→ **Action item**: For the data below, transcribe the part that opens with the line containing "Image resolution: width=900" and closes with the line containing "This screenshot has width=1092, height=530.", exactly and with no pictures.

Stored records:
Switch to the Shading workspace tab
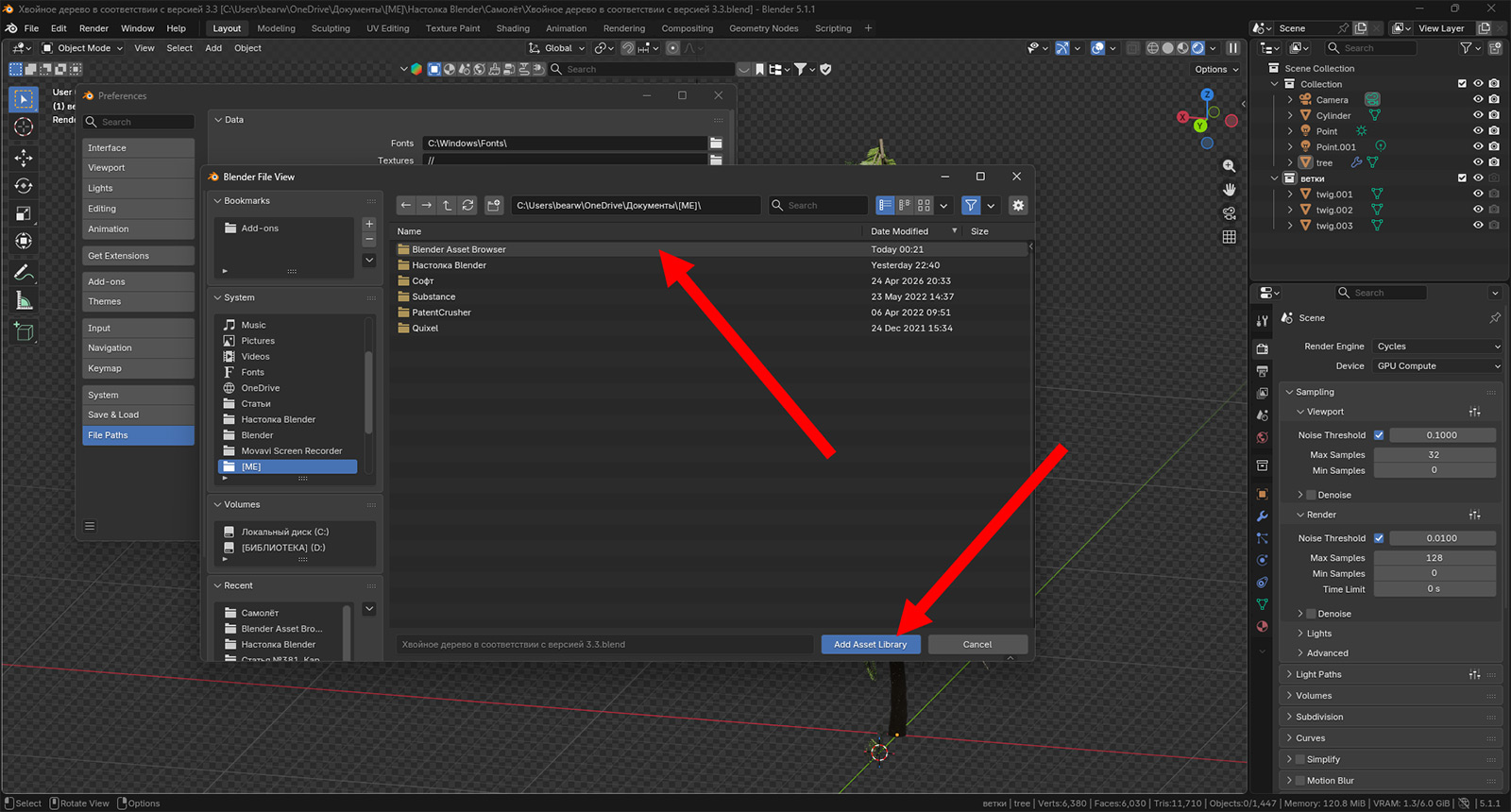 coord(513,28)
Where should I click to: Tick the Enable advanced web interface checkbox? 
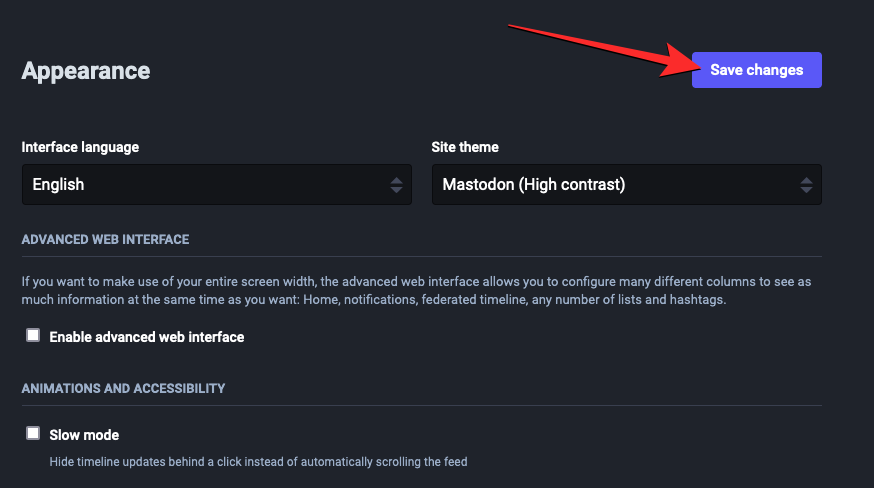point(33,336)
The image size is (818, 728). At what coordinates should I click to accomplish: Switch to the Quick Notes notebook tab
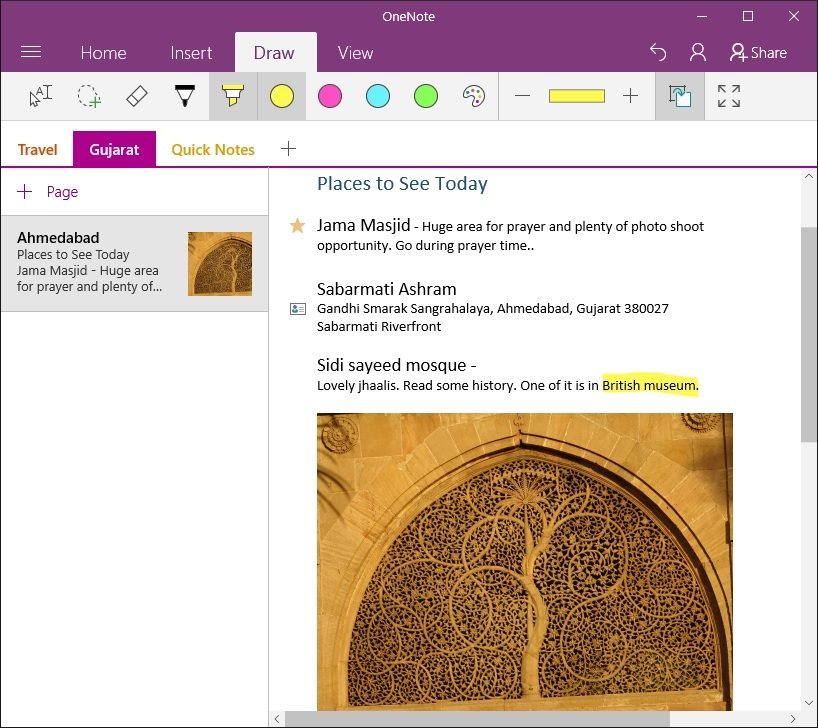[x=212, y=149]

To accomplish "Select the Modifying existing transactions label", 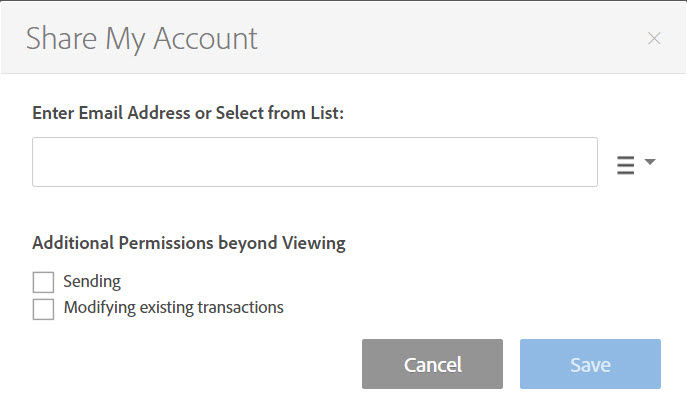I will [x=174, y=308].
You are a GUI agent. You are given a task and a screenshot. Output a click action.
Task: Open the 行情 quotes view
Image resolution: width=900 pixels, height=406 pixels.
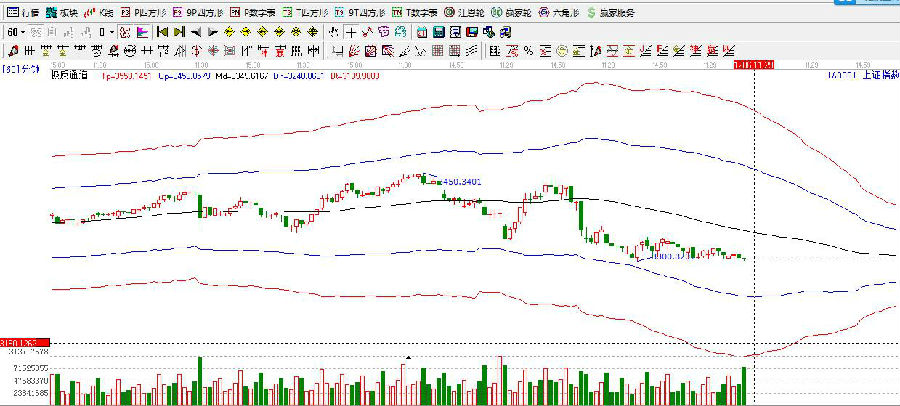click(21, 13)
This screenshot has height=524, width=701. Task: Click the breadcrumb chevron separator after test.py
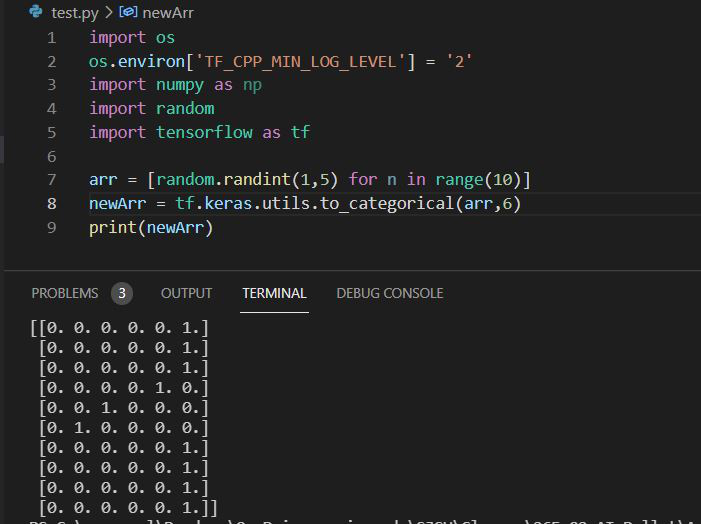pos(109,12)
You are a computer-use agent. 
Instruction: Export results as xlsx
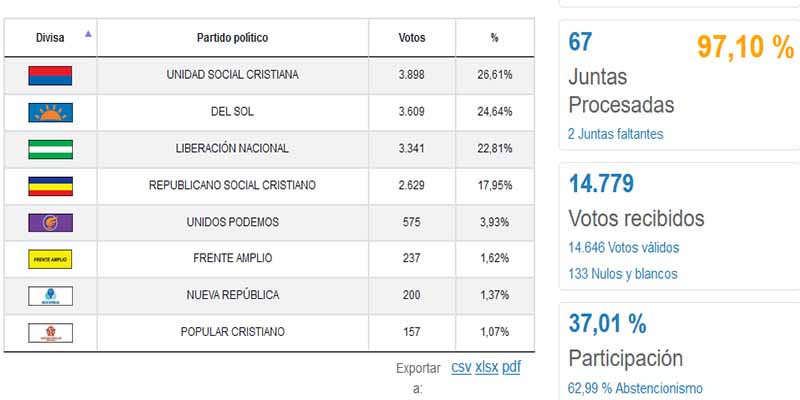(486, 367)
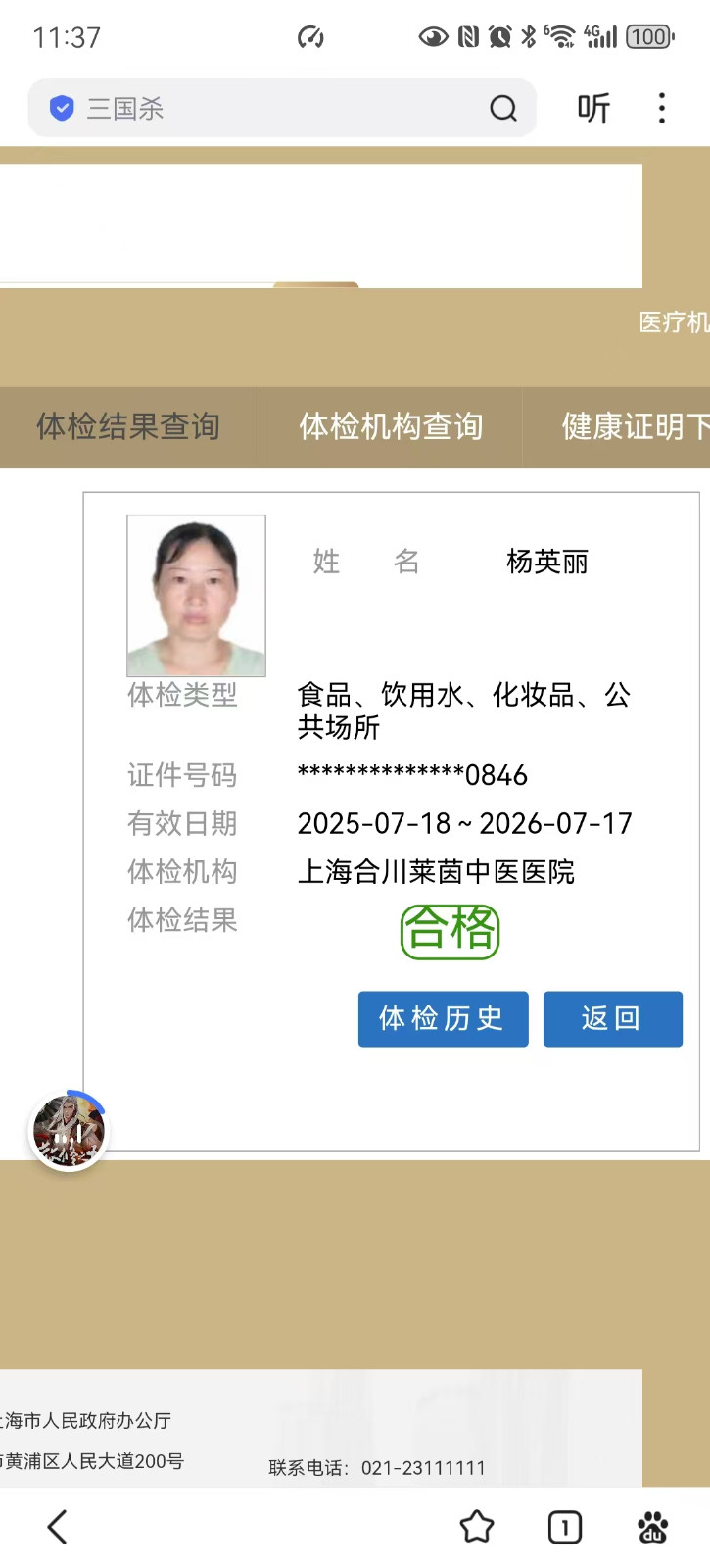Open the tab switcher icon

click(x=565, y=1527)
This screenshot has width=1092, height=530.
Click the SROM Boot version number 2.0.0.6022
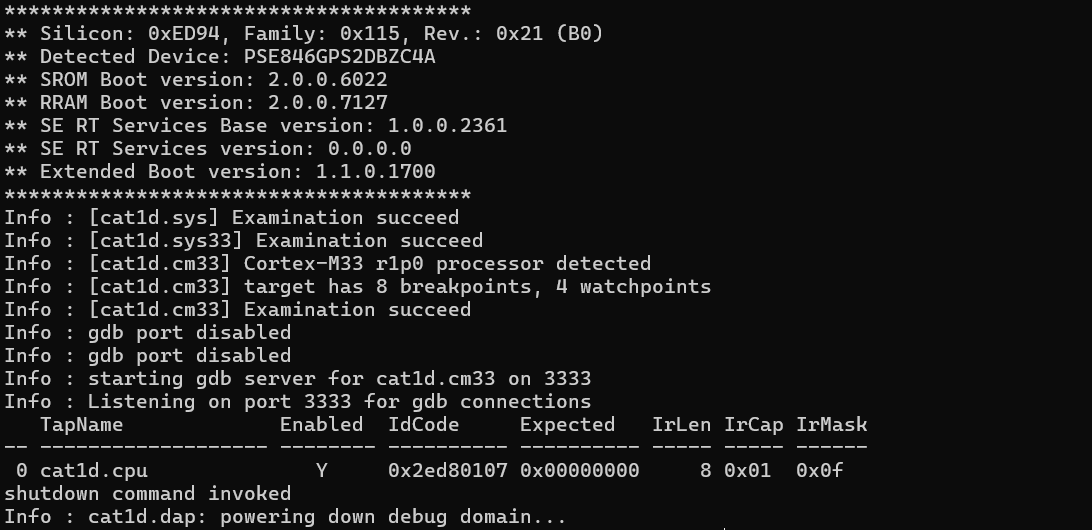[x=328, y=80]
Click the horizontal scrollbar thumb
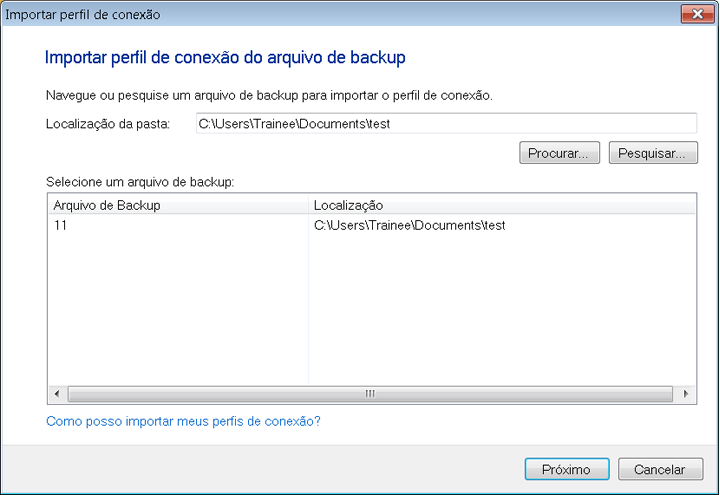Screen dimensions: 720x495 click(369, 394)
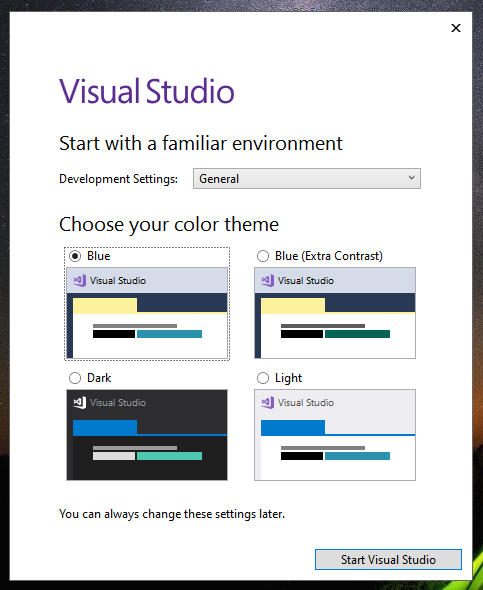Click the green bar in Extra Contrast preview

click(x=357, y=334)
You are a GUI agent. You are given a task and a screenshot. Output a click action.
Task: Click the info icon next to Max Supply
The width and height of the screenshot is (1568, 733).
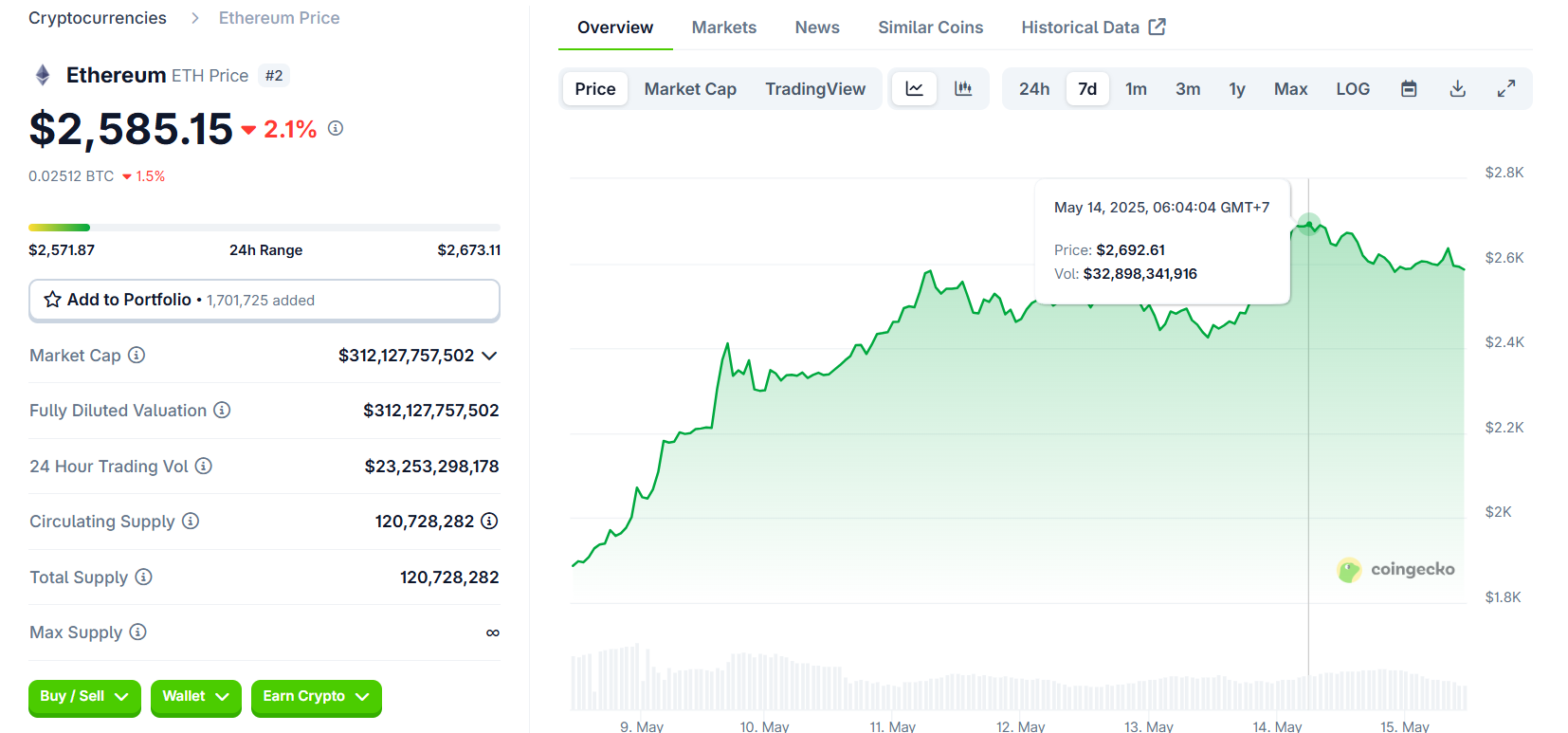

→ **Exercise result**:
Image resolution: width=900 pixels, height=406 pixels.
click(21, 13)
This screenshot has height=524, width=701. Task: Click the breadcrumb chevron separator after test.py
pos(109,12)
You are a computer-use agent. 
Instruction: Export results as xlsx
(486, 367)
Open the tab switcher icon

click(x=565, y=1527)
This screenshot has width=1092, height=530.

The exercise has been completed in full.